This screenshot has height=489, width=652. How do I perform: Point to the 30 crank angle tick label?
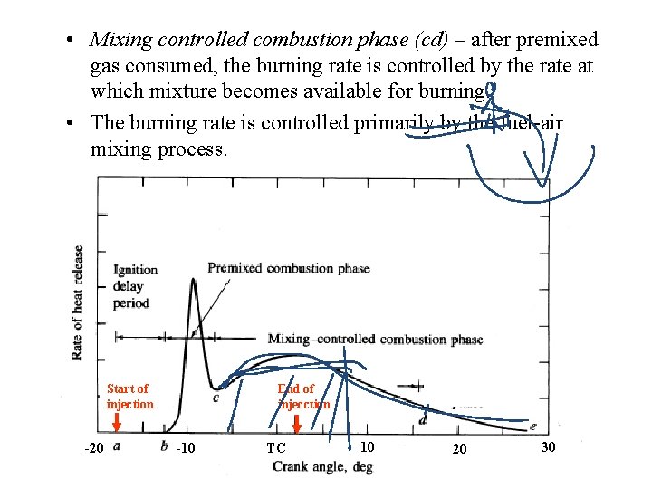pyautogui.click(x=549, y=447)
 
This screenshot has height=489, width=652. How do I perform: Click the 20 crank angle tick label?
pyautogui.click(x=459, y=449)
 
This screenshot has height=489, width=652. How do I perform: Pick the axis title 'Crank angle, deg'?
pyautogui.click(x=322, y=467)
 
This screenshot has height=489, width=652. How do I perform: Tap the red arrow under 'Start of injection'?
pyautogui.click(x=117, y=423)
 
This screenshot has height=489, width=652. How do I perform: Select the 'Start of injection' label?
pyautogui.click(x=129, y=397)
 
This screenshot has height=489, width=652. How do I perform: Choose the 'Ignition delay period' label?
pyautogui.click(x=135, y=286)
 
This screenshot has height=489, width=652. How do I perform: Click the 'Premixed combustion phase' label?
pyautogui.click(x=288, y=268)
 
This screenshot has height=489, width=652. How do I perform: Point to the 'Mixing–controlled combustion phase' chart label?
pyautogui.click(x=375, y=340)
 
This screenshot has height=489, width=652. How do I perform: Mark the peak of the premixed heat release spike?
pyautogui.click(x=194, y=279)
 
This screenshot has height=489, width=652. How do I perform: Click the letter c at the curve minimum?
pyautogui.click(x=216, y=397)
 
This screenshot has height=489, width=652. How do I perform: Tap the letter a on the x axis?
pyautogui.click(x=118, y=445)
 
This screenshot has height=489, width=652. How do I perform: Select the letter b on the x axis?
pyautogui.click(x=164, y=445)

_ _ _ _

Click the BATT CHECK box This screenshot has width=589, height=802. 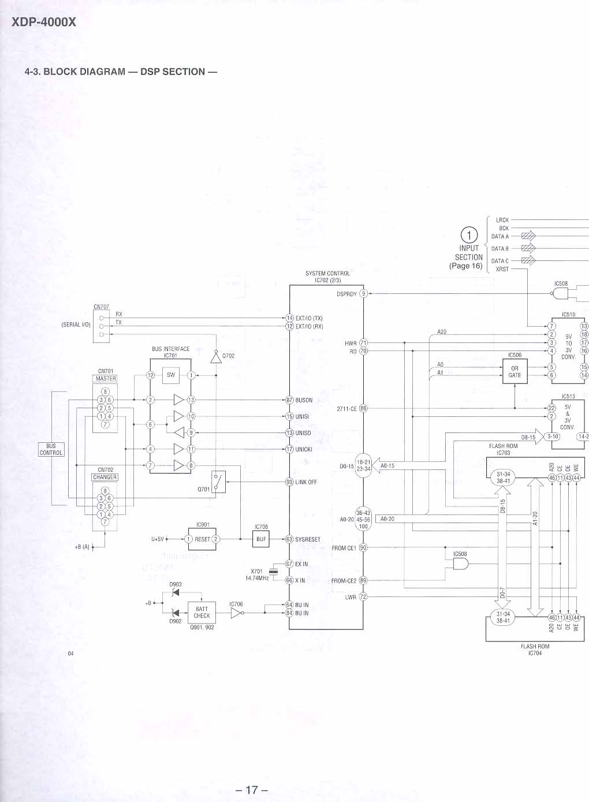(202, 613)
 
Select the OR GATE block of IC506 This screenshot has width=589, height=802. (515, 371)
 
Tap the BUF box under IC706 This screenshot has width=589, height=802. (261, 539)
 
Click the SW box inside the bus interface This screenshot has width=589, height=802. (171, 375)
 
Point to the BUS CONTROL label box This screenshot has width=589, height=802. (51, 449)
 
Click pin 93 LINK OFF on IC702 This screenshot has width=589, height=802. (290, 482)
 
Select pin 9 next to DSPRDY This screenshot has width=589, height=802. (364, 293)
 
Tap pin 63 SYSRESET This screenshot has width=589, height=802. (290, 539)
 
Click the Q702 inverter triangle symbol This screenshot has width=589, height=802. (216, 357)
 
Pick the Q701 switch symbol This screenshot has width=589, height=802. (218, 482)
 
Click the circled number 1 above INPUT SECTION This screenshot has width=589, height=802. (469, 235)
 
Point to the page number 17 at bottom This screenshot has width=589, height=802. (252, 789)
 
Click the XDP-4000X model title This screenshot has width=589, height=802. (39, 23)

_ _ _ _

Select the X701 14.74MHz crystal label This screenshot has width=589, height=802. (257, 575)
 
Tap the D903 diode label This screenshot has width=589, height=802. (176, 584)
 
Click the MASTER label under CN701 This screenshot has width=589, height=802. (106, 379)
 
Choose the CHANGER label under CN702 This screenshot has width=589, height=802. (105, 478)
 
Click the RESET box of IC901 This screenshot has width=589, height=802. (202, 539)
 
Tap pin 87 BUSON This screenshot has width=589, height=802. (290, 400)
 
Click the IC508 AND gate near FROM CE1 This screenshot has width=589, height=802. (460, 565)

_ _ _ _

## [Given request]
Copy every line verbatim, from the line containing "Tap pin 87 BUSON" down to the line containing "Click the IC508", both included.

## [Right answer]
Tap pin 87 BUSON This screenshot has width=589, height=802. (290, 400)
 
Click the IC508 AND gate near FROM CE1 This screenshot has width=589, height=802. (460, 565)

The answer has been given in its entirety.